340 reviews315 followers
December 24, 2023
Let's be honest here, I think I picked up the book 'Not so black and white' (2023) by Kenan Malik primarily because my long term crush Olufemi Taiwo recommended it. Or because it's been a while since I've obsessed over Marxist critiques of identity politics (primarily tied to US election cycles, 2016, 2020) and my sheer, sheer agony about the so-called woke left supporting progressive neoliberalism (these days also wars) rather than a truly progressive political project. Oh shit, it's almost 2024 and election year, so I guess my subconscious is already getting ready for another round of liberals explaining that the lesser evil is the best path forward. Lord, help me.

So, bigger picture, the book takes a long view, explaining the real origins of race and why culture war anti-racism is, essentially, philosophically and politically, flawed (as much as liberal feminism and other identity politics offshoots).

I've read several good books on this, to mind coming 'Mistaken Identity' (2018) by Asad Haider and of course 'Elite Capture' (2022) by Olufemi Taiwo but there are tons of books ripping through the identity politics understanding of anti-racism and the whole white privilege shebang (of course all building in one way or another also on black radical thinkers such as WEB Du Bois, CLR James, Fanon, Aimé Cesaire, etc - btw 'Black Marxism' (1983) by Cedric Robinson is a must read too).

Anyway, what's new here?
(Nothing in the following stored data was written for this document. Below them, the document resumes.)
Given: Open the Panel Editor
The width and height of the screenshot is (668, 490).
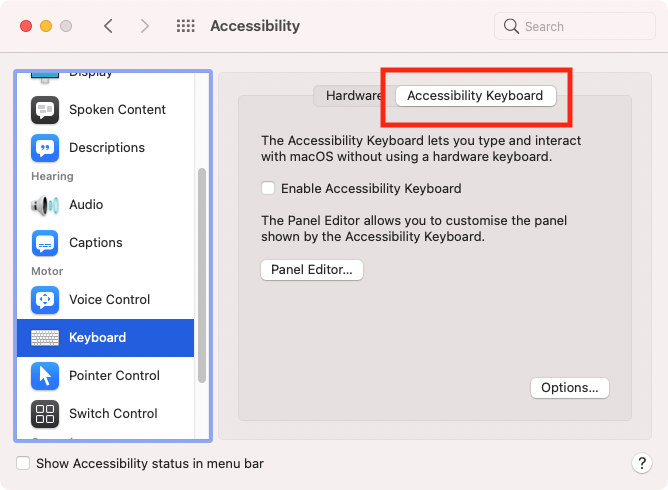Looking at the screenshot, I should point(312,270).
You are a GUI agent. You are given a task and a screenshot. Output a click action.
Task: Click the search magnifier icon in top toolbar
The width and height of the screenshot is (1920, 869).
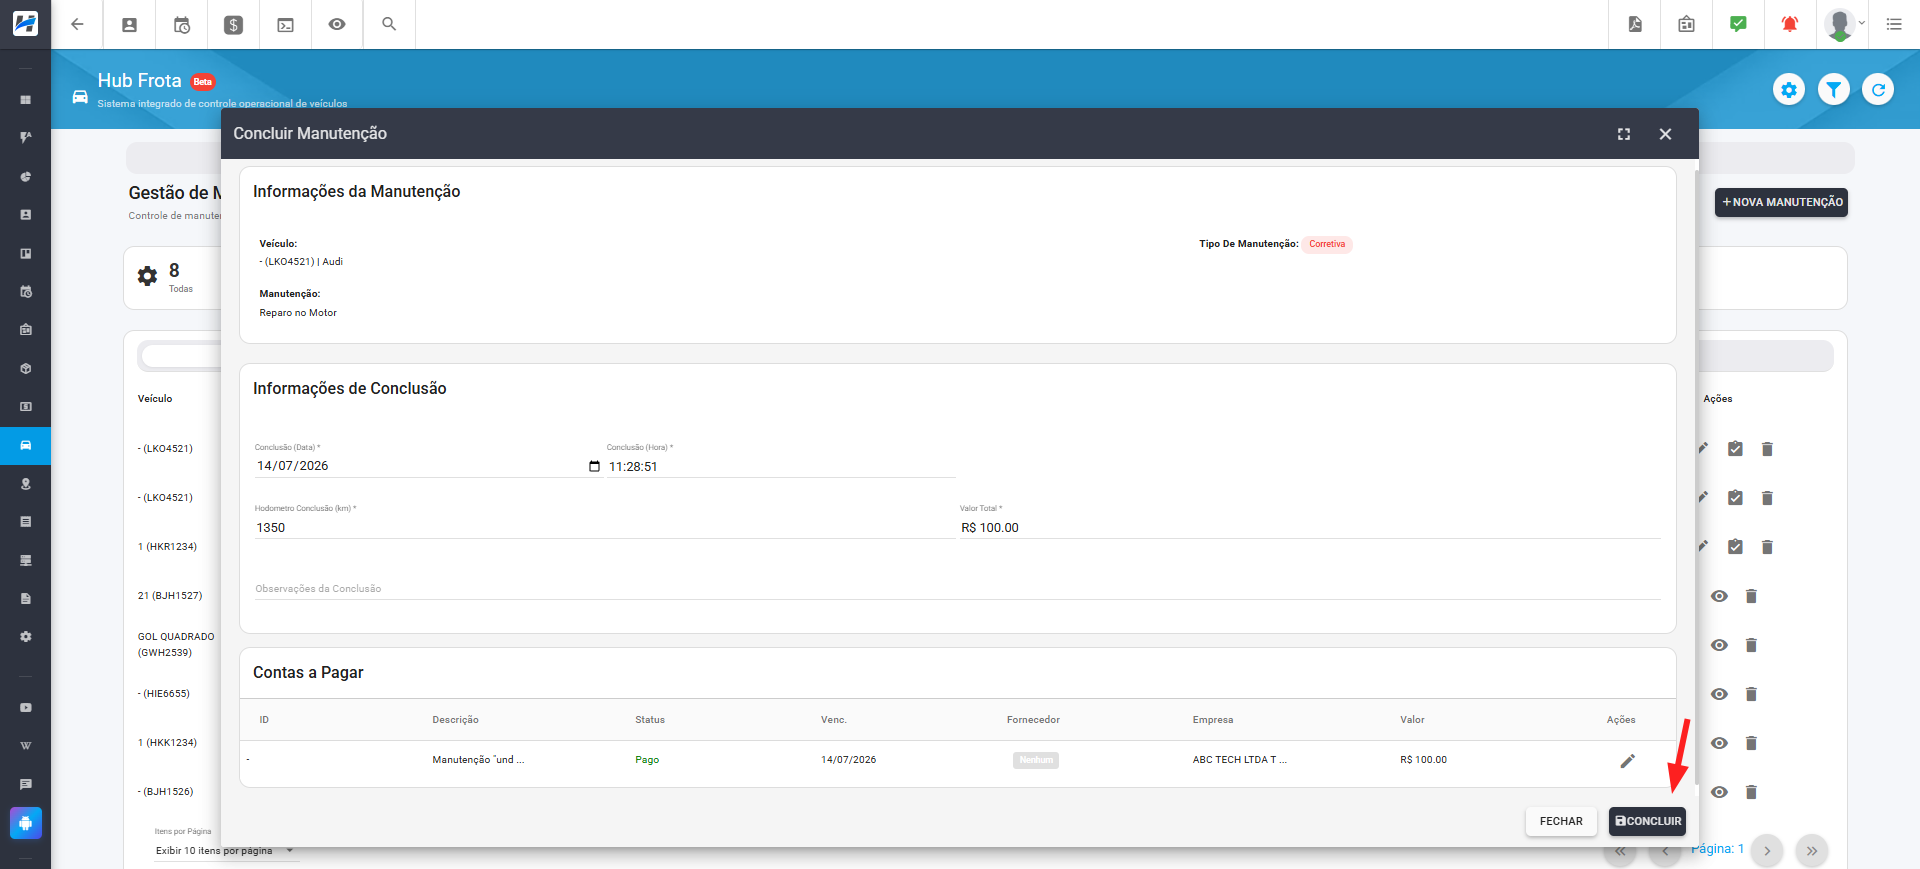(389, 24)
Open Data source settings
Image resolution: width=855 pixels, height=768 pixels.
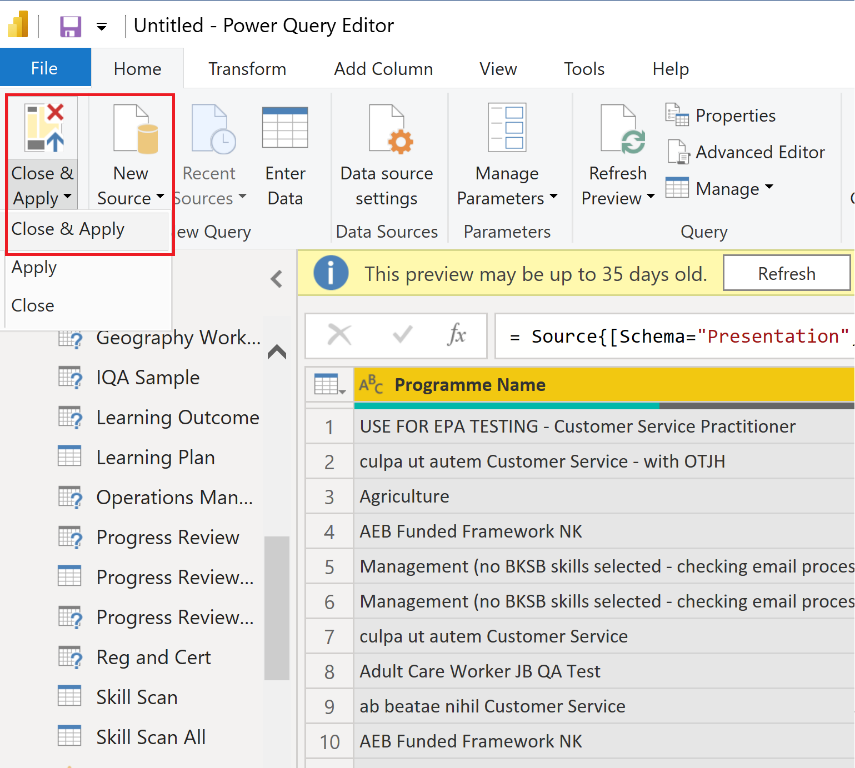[x=387, y=128]
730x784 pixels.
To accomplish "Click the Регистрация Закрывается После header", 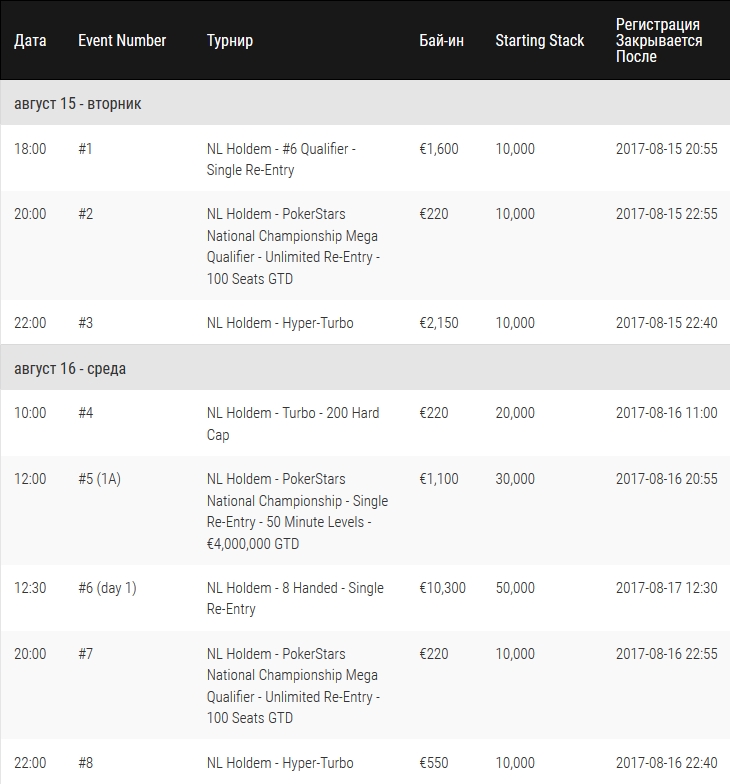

A few take-aways:

#1 - Main starting point of the book: Enlightenment is the age that invented the concepts of both equality and race. Racial ideology was the inevitable production of the persistence of differences of rank, class and people in a society that had accepted the concept of equality.

#2 - colonialism/ slavery and the invention of blackness : this is also consensus I guess: slavery was not invented by European colonists (it existed in antiquity, albeit without racial connotations) but New World Slavery was distinct in two ways: geographically distinct; less restrained by the moral norms and social customs of the Old World societies and racialized in a way unseen before: racial ideas did not lead to the use of African slaves. But as black slaves became the predominant labour force in the new world plantations, it helped establish the categories of racial divisions.

#3 Early 17th century colonial life was structured by class distinctions not racial divisions (having both black and white slaves/ indentured servants. There was no white identity across class lines. European elites would have developed a slave system utilizing poor whites had it been practically possible. Transatlantic slavery did not develop for racial reasons. Over time, slavery became racialized, it was necessary to justify the acceptance of servitude in a society that proclaimed its fidelity to freedom and liberty. Racialization of slavery became a means of doing so as.
For Victorian elites the working class was as racially distinct from the middle class - the kind of view Americans imposed on European migrants, European elites imposed on their working class and poor.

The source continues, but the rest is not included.